• ACTIVITY:
Write out exactly what each line says, starting with the first line below and ending on the one with "Select Support Options icon".

• ENTRIES SUPPLIED:

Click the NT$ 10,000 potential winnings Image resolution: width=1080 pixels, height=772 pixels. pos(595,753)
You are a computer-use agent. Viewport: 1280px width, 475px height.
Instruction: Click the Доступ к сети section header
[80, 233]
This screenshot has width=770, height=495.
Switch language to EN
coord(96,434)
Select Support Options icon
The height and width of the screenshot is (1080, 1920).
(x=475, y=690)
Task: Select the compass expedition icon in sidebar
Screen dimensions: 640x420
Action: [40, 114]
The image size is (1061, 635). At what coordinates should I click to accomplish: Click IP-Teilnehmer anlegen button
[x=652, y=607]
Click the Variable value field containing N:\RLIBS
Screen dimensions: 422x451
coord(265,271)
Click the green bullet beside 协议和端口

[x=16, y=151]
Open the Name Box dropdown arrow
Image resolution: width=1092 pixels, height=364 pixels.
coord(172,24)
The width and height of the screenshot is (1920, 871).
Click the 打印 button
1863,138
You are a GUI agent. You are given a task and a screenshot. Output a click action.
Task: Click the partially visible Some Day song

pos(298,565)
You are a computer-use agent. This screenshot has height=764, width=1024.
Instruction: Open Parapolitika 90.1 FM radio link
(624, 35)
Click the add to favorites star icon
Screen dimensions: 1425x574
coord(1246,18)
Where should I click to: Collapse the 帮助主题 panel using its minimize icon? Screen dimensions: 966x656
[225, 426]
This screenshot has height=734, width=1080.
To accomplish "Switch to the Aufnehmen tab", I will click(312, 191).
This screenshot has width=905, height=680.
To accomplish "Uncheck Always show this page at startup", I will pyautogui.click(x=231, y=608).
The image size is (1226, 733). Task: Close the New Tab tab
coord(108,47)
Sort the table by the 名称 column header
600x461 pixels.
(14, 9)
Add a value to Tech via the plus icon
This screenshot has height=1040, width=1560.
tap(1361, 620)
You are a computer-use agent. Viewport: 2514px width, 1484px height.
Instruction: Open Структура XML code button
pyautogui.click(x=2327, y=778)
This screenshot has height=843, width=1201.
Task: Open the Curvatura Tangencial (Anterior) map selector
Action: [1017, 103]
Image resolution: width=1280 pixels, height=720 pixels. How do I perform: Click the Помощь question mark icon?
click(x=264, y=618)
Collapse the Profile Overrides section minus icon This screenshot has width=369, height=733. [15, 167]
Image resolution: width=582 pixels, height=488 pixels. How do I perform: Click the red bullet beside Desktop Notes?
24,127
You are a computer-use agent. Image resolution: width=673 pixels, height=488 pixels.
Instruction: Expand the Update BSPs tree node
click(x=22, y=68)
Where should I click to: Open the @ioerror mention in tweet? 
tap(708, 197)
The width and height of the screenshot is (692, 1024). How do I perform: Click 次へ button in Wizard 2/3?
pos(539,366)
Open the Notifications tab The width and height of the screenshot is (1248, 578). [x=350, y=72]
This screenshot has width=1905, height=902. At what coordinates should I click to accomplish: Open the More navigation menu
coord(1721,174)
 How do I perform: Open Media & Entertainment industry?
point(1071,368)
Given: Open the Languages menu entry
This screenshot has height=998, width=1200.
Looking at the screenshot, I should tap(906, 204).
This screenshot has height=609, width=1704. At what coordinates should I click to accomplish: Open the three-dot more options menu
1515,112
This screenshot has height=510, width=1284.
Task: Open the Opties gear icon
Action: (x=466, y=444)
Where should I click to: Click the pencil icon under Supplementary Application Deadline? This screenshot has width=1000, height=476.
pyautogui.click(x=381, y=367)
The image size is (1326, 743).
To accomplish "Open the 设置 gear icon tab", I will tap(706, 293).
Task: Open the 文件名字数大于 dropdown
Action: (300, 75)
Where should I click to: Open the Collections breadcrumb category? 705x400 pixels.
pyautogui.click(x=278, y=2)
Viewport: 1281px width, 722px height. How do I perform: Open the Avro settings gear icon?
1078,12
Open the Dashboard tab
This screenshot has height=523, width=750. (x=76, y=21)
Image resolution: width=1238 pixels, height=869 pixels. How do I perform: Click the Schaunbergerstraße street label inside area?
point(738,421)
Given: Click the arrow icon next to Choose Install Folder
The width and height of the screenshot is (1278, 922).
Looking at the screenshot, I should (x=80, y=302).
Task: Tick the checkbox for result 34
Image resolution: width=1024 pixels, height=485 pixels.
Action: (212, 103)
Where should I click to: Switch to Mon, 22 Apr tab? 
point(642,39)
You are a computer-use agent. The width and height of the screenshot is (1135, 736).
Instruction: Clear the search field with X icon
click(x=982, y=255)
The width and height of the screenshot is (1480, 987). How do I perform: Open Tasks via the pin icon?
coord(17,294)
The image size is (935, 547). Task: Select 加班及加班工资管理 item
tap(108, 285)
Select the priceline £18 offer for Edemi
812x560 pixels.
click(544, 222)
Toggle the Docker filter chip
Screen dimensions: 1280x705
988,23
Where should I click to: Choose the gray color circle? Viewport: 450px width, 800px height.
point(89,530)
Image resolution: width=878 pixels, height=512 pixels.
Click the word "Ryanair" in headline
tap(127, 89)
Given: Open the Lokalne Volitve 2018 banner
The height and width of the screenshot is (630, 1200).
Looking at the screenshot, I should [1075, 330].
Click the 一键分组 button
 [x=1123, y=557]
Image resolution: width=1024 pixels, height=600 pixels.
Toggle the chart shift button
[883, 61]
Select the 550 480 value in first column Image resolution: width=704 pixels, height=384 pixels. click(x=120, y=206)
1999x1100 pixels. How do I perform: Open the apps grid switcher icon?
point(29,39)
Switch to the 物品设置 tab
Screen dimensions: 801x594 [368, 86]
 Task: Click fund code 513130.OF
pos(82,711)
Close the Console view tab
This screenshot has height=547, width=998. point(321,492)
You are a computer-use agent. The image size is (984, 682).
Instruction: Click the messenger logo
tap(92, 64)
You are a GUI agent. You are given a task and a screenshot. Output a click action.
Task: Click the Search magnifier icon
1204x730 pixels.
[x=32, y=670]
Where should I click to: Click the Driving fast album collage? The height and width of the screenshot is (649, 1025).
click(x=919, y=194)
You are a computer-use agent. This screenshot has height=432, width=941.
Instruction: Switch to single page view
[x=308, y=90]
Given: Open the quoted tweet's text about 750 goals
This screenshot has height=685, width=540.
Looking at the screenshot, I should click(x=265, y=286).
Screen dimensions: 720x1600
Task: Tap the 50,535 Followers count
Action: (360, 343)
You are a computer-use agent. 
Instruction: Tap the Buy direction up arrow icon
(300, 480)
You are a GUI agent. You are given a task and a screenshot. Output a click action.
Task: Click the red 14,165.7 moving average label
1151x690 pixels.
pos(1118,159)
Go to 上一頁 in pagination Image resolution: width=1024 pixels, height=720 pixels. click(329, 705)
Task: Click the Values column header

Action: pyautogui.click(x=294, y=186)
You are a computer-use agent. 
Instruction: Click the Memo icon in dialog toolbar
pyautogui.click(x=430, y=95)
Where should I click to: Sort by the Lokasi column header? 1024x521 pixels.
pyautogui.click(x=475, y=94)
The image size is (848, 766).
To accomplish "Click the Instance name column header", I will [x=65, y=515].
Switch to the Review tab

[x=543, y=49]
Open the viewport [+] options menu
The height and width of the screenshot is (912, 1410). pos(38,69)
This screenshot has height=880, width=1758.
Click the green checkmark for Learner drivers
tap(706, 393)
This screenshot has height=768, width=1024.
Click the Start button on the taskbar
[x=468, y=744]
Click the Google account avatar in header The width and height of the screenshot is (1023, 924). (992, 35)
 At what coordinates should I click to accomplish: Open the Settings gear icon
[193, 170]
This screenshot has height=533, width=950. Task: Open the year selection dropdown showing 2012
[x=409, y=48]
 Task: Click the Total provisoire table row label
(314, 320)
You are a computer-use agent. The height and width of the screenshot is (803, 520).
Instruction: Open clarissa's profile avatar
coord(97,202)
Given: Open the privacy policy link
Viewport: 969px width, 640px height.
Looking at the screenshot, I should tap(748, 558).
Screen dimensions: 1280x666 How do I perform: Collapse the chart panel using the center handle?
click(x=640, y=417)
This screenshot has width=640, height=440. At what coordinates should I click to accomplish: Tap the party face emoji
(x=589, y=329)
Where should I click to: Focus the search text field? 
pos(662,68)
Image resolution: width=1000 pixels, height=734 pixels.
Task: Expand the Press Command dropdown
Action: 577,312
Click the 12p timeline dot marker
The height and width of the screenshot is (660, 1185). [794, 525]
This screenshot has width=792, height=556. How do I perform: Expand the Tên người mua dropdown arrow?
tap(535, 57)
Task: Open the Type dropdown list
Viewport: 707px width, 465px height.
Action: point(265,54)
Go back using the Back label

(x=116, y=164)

• REPLY TO THE TASK:
Click the NT$ 10,000 potential winnings Image resolution: width=1080 pixels, height=772 pixels. pos(595,753)
You are a computer-use agent. Viewport: 1280px width, 475px height.
Instruction: Click the Доступ к сети section header
[80, 233]
This screenshot has width=770, height=495.
Switch language to EN
coord(96,434)
Select Support Options icon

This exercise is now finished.